Another brushing-away, the thought deflected out into the chaotic cloud surrounding their minds. _Go on then. Allez-oop and all that._

She wasn't ready, not really, and what he'd said hadn't made much sense – a society? What society? What was she rushing into, here? Could she handle it? – but if trust was all he needed, then he had it, always and without question. The memory had continued onward and he had her foot braced in his hands; he hoisted her back towards the branch in one motion, exactly as she remembered so many years ago.

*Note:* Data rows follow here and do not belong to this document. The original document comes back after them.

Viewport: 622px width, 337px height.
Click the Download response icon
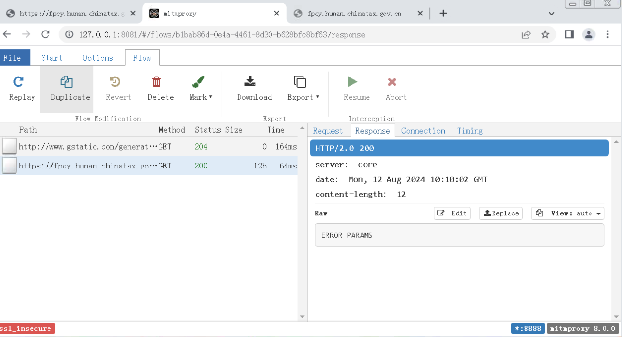pos(250,82)
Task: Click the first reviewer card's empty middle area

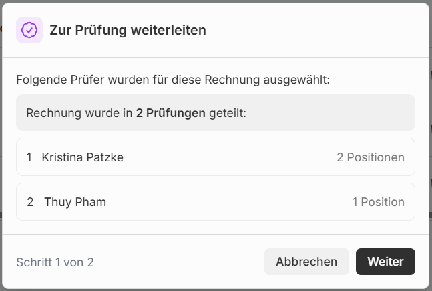Action: 227,157
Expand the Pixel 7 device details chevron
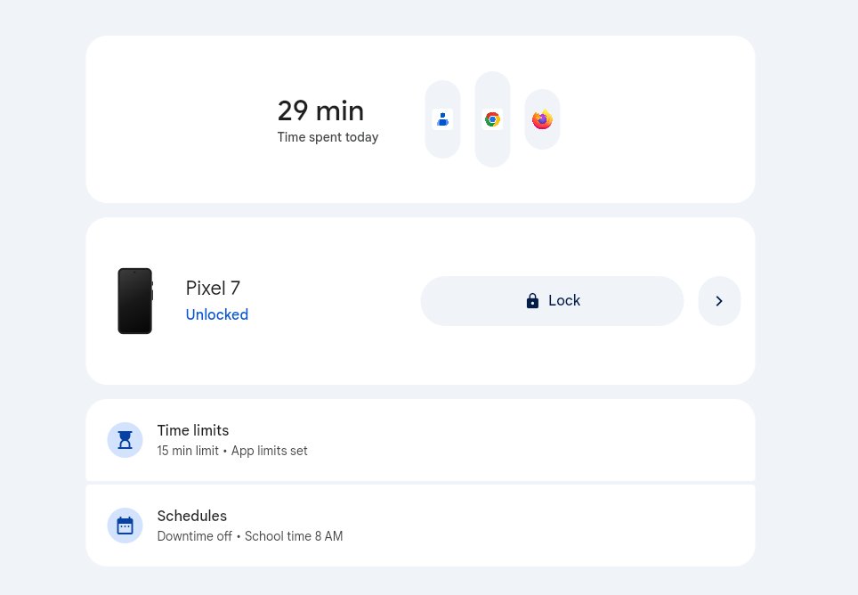 tap(719, 301)
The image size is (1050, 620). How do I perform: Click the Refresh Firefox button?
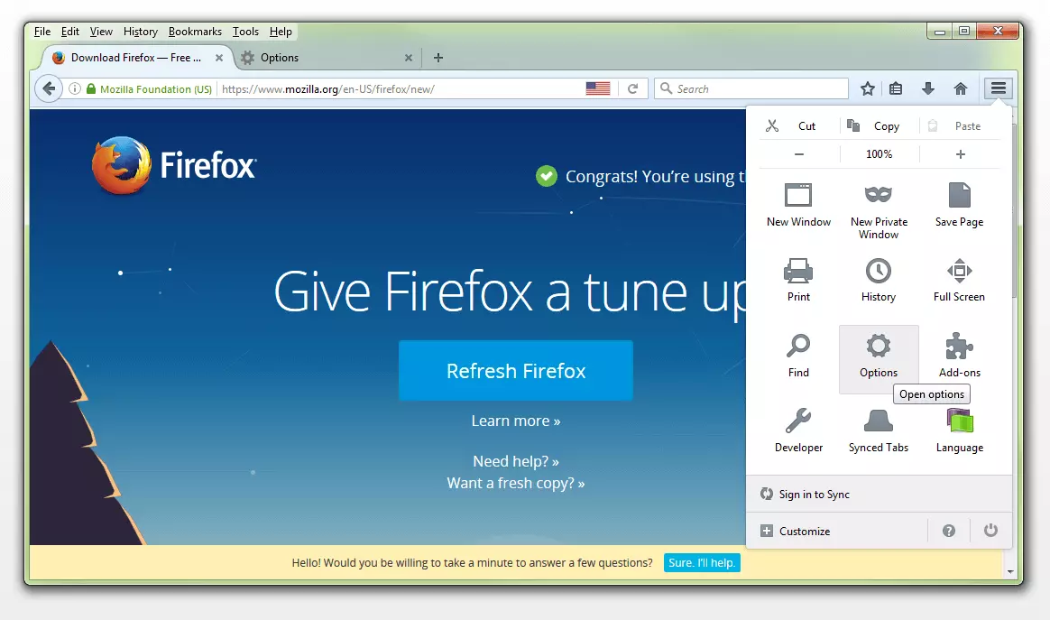click(x=516, y=371)

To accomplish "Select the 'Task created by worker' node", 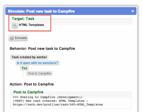I will [29, 57].
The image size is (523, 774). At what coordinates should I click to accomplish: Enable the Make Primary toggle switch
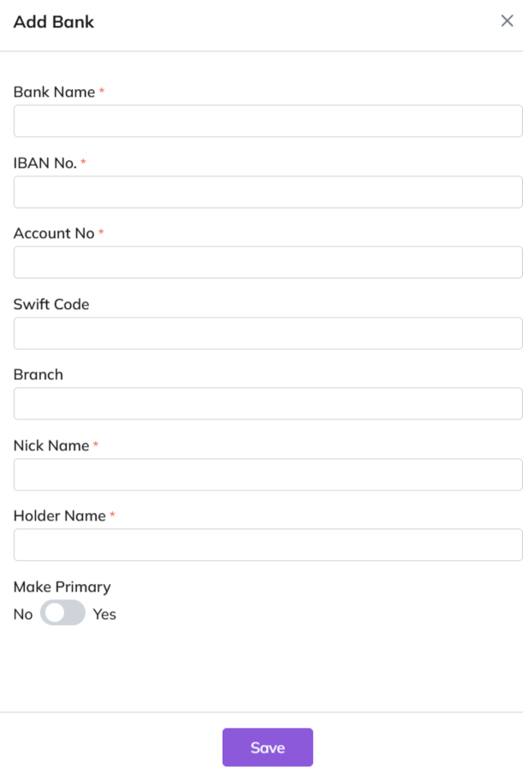click(62, 613)
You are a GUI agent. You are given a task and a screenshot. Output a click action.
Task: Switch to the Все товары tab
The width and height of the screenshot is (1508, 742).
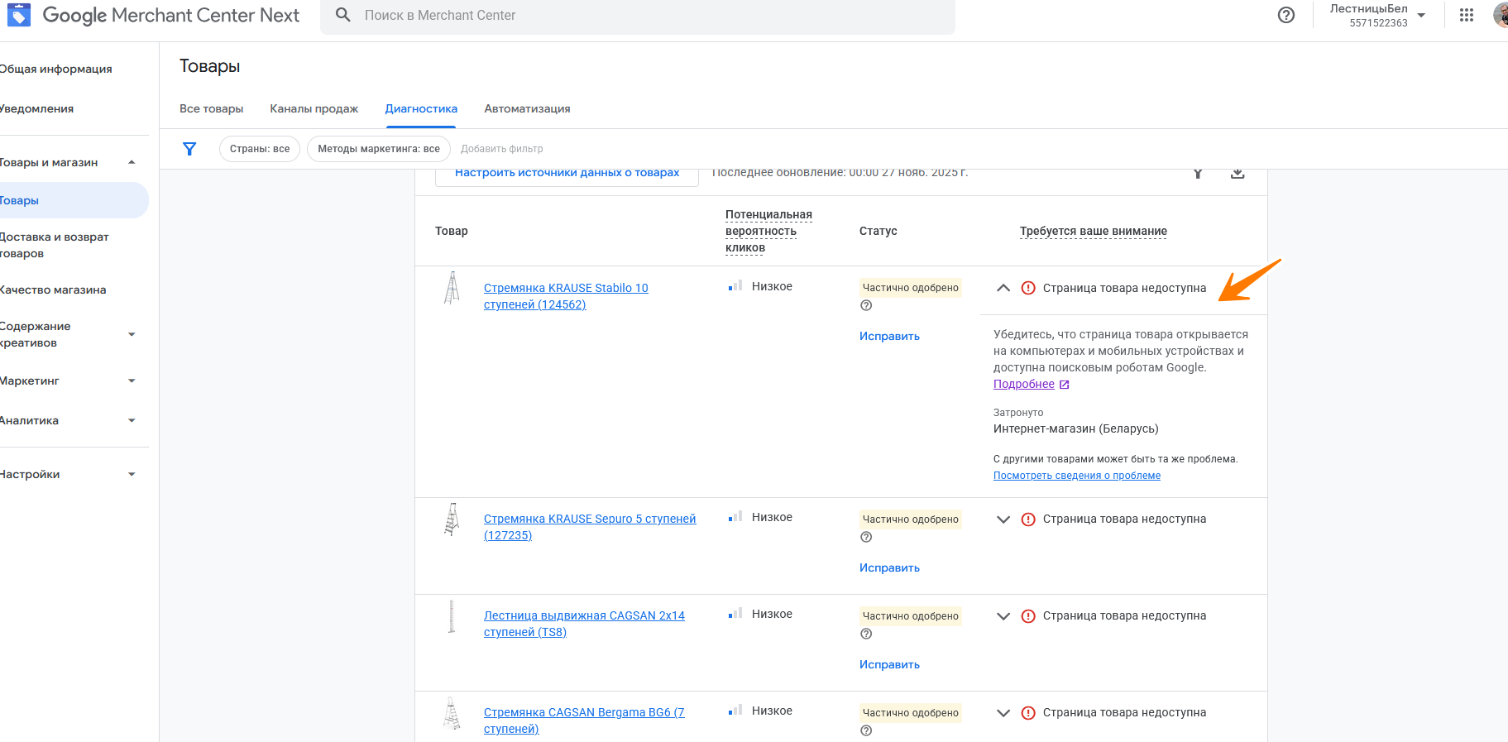[x=211, y=108]
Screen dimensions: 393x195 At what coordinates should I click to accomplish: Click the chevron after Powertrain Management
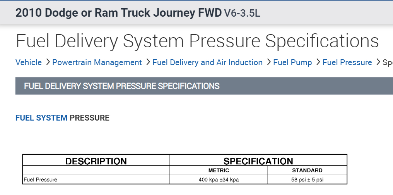click(148, 62)
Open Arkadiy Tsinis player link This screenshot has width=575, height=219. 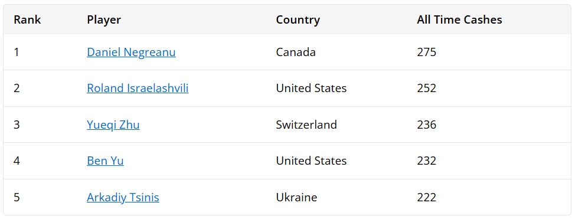tap(123, 197)
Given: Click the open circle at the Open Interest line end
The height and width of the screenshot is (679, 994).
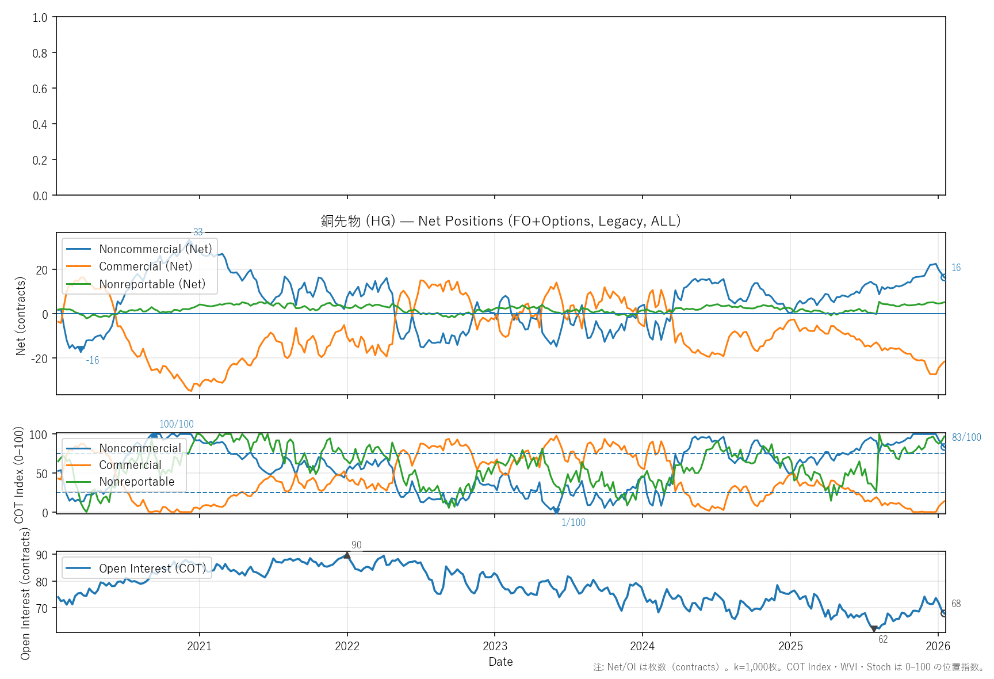Looking at the screenshot, I should (944, 613).
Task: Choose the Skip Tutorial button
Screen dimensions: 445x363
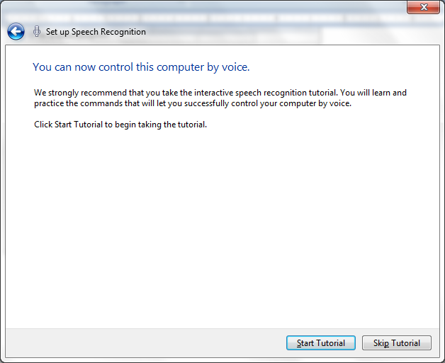Action: coord(396,343)
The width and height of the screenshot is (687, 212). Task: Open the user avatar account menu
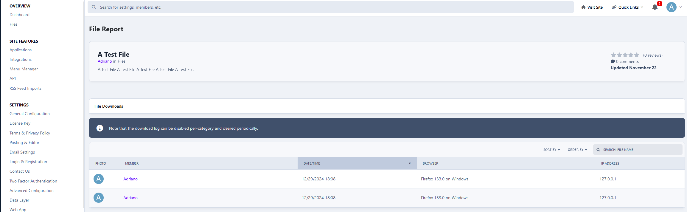(x=672, y=7)
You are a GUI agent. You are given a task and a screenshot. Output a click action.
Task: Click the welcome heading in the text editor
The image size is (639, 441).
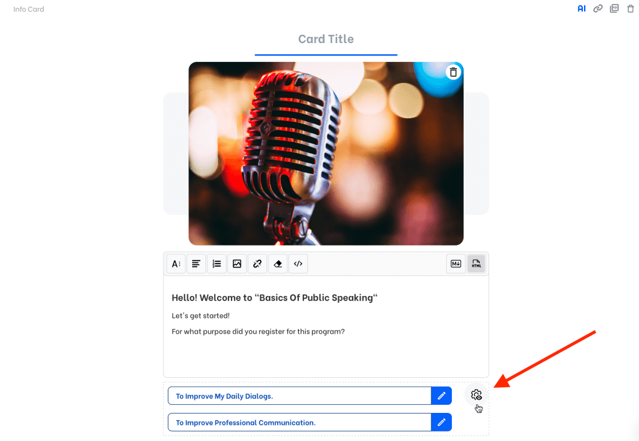[275, 298]
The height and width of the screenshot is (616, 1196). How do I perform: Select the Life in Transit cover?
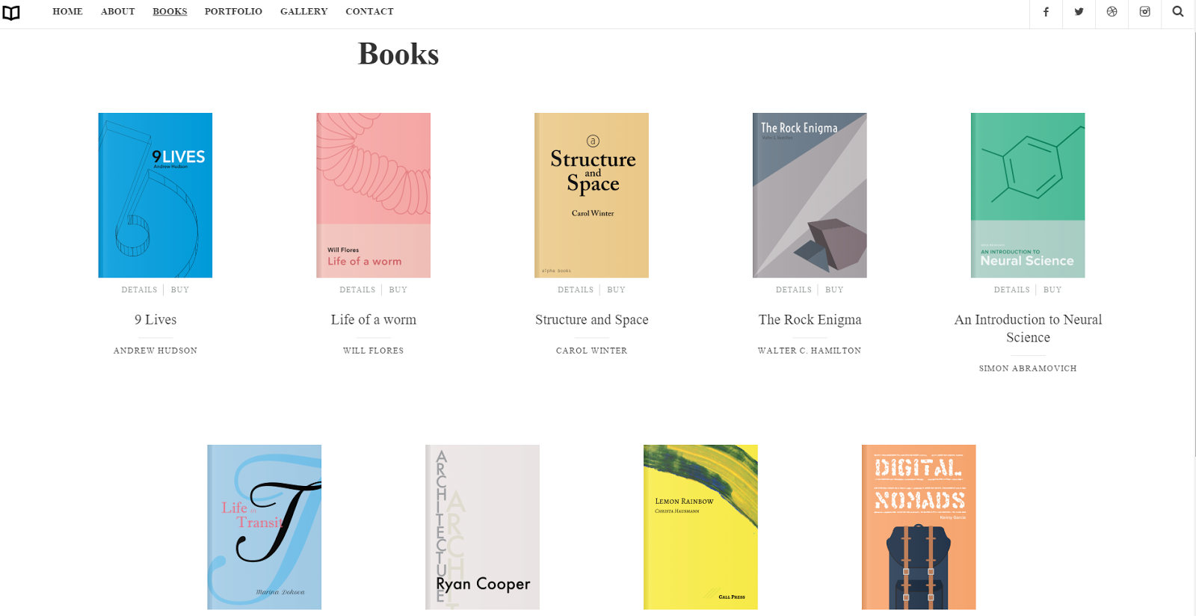click(264, 527)
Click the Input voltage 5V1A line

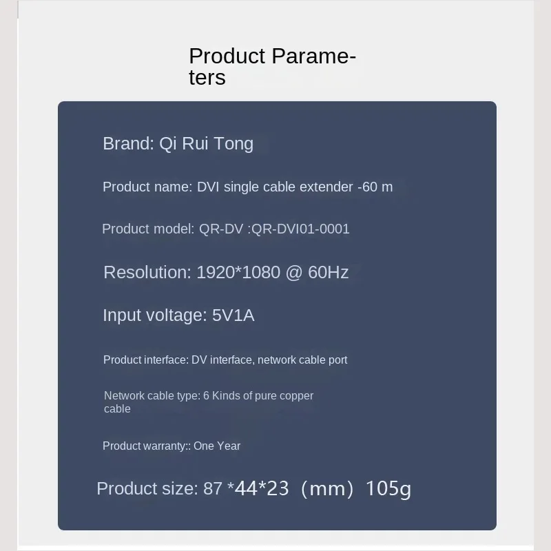(178, 315)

There was the customary headrush of defying gravity and then a strange rushing, bubbling feeling, like the rise through water to the surface, the last few feet a dizzying blur of light and motion before breaking through to the air –

**.o. **

A burst of light, a cloud of static ringing in her mind like a data feed, encoded, unintelligible -

**.o. **

And she found herself there, in the ruins of the ruins, the building's top and most of its walls now sheared away – gasping for air, impoverished lungs clenching and binding and screaming for oxygen. She remembered, in bursts of white against her slowly clearing vision – the empty place, and the pattern, and the containment field and they were one and the same, weren't they? And the Doctor, he'd gotten her out, and he'd had to stay behind, and he'd told her to break the containment field and he-

And he was lying just a meter or two in front of her, still and white as stone, red slickness settled into the lines of his face. Just like all the others, visible now where they lay in the streets. Bodies to the horizon.

Oh god.

_Everyone dies here..._

"Wasn't a dream,' she rambled to herself, trying to affirm it, as she pulled herself to her hands and knees and scrambled over to him. It couldn't have been a dream. He was there. It had to be real.

But maybe it hadn't been. Maybe it _had_ been a dream. Maybe – no. Just no.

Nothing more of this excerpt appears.